47/1990, die Staatsbürger der Vertragsstaaten bei einem nicht Erwerbszwecken dienenden Aufenthalt über 30 Tagen im Hoheitsgebiet des anderen Vertragsstaates einen Sichtvermerk benötigen (Art.1 Abs.1 und 2), *) die Bf. nicht für touristische Zwecke eingereist ist (das gegenteilige Beschwerdevorbringen ist durch die mehrfachen eigenen Angaben der Bf. vor dem Gendarmeriepostenkommando E und der Bezirkshauptmannschaft Ried widerlegt), sondern zum Zweck der Arbeitsaufnahme eingereist ist, wofür jedoch nach Art.1 Abs.2 des oben erwähnten Abkommens jedenfalls ein Sichtvermerk erforderlich ist, der jedoch nicht beantragt oder erteilt wurde (als Arbeitsaufnahme gilt jedenfalls auch die zu Erwerbszwecken ausgeübte Tätigkeit des Animierens und Tanzens), *) die Bf. entgegen dem nicht näher konkretisierten Beschwerdevorbringen keinen ordentlichen Wohnsitz hat, weil sie in G, polizeilich nicht gemeldet ist (in der Beschwerde wurde kein anderer ordentlicher Wohnsitz genannt), und *) die Bf. mit einem gefälschten Reisepaß in das Bundesgebiet eingereist und gegenüber den österreichischen Behörden unrichtige Angaben über ihre Person und ihre persönlichen Verhältnisse gemacht hat, erweist sich sohin die Prognose, daß sich die Beschwerdeführerin den gegen sie beabsichtigten fremdenpolizeilichen Maßnahmen entziehen oder diese zumindest zu erschweren versuchen könnte, jedenfalls als naheliegend.

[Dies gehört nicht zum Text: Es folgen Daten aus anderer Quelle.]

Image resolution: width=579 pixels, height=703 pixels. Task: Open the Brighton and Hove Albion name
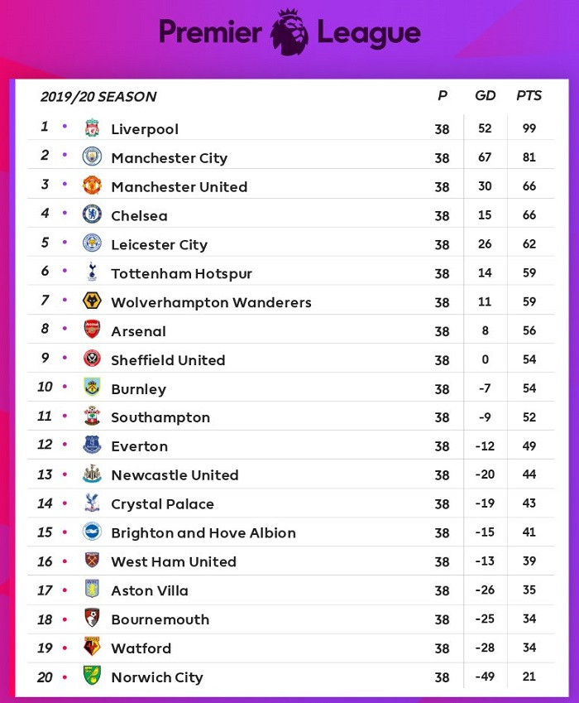(x=203, y=533)
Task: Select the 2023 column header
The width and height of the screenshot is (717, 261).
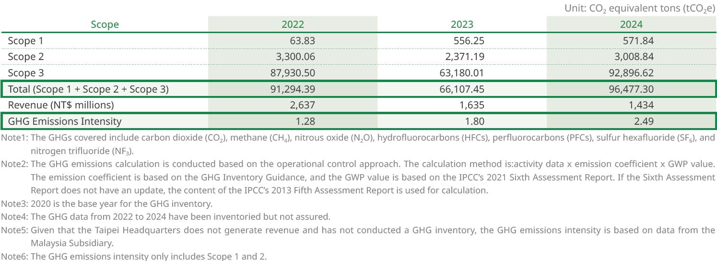Action: click(462, 24)
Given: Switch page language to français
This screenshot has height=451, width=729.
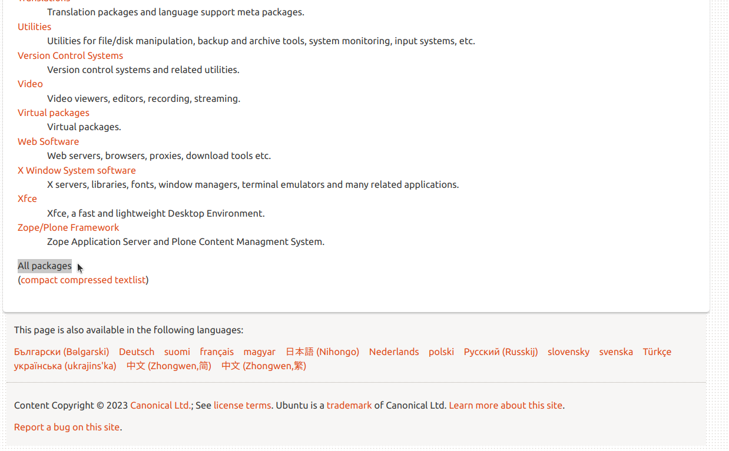Looking at the screenshot, I should pyautogui.click(x=217, y=351).
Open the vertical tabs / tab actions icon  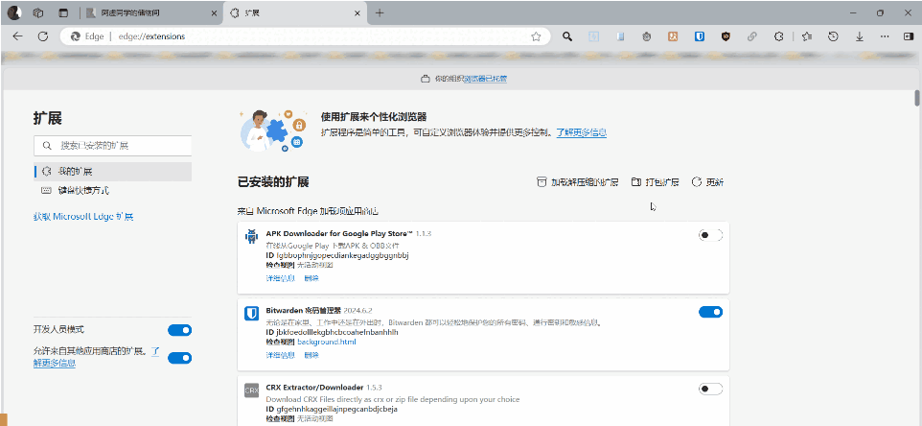tap(63, 12)
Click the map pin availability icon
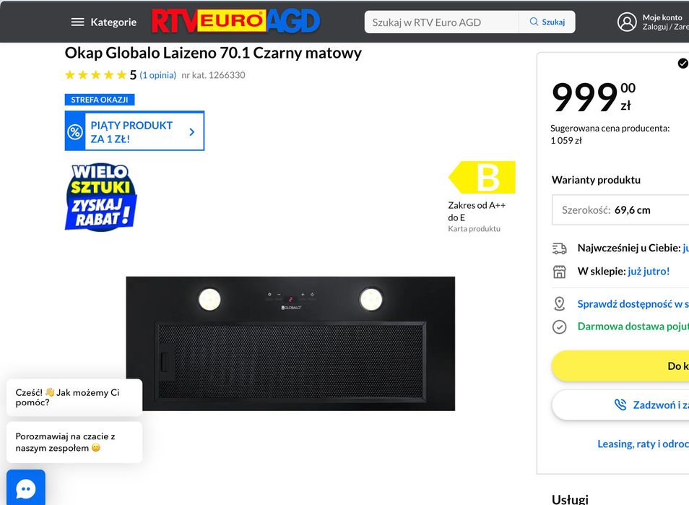This screenshot has height=505, width=689. (x=559, y=303)
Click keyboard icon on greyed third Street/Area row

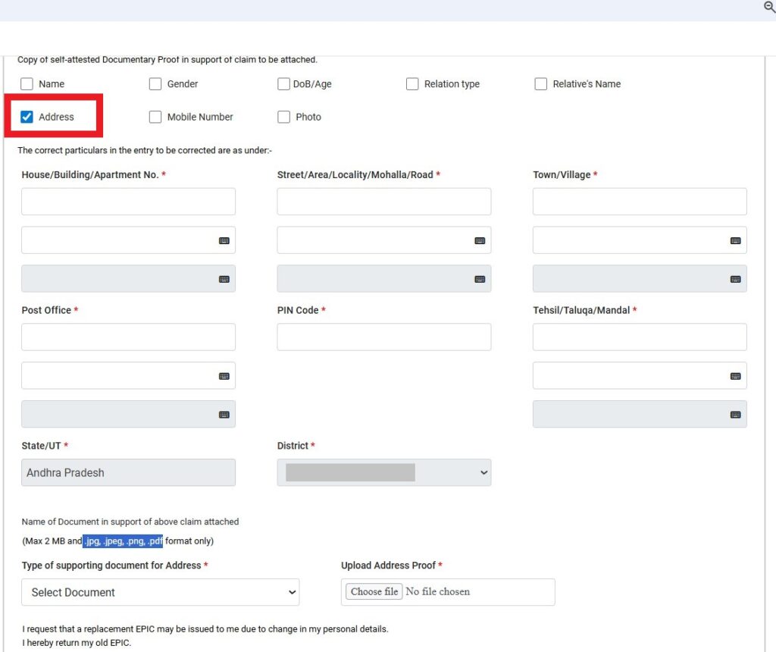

4.3. Die Gründe für die Verhängung der Schubhaft im Sinne des § 41 FrG waren daher im Zeitpunkt der Inschubhaftnahme gegeben und bestehen auch zum gegenwärtigen Zeitpunkt noch fort. Daher war die vorliegende Beschwerde abzuweisen und die Rechtmäßigkeit der Verhängung und weiteren Anhaltung in Schubhaft festzustellen.

Zu II.:

Gemäß § 79a AVG steht der obsiegenden Partei der Ersatz der zur zweckentsprechenden Rechtsverfolgung notwendigen Kosten zu. Da die belangte Behörde den bezughabenden Verwaltungsakt vorgelegt und eine Gegenschrift verfaßt hat, war ihr nach der Pauschalierungsverordnung, BGBl.Nr. 416/1994, der ent sprechende (um ein Drittel gekürzte) Aufwand zuzusprechen.

Rechtsmittelbelehrung:

Gegen diesen Bescheid ist kein ordentliches Rechtsmittel zulässig.

Hinweis:

Gegen diesen Bescheid kann innerhalb von sechs Wochen ab seiner Zustellung eine Beschwerde an den Verfassungsgerichtshof oder an den Verwaltungsgerichtshof erhoben werden; diese muß - von gesetzlichen Ausnahmen abgesehen - jeweils von einem Rechtsanwalt unterschrieben sein.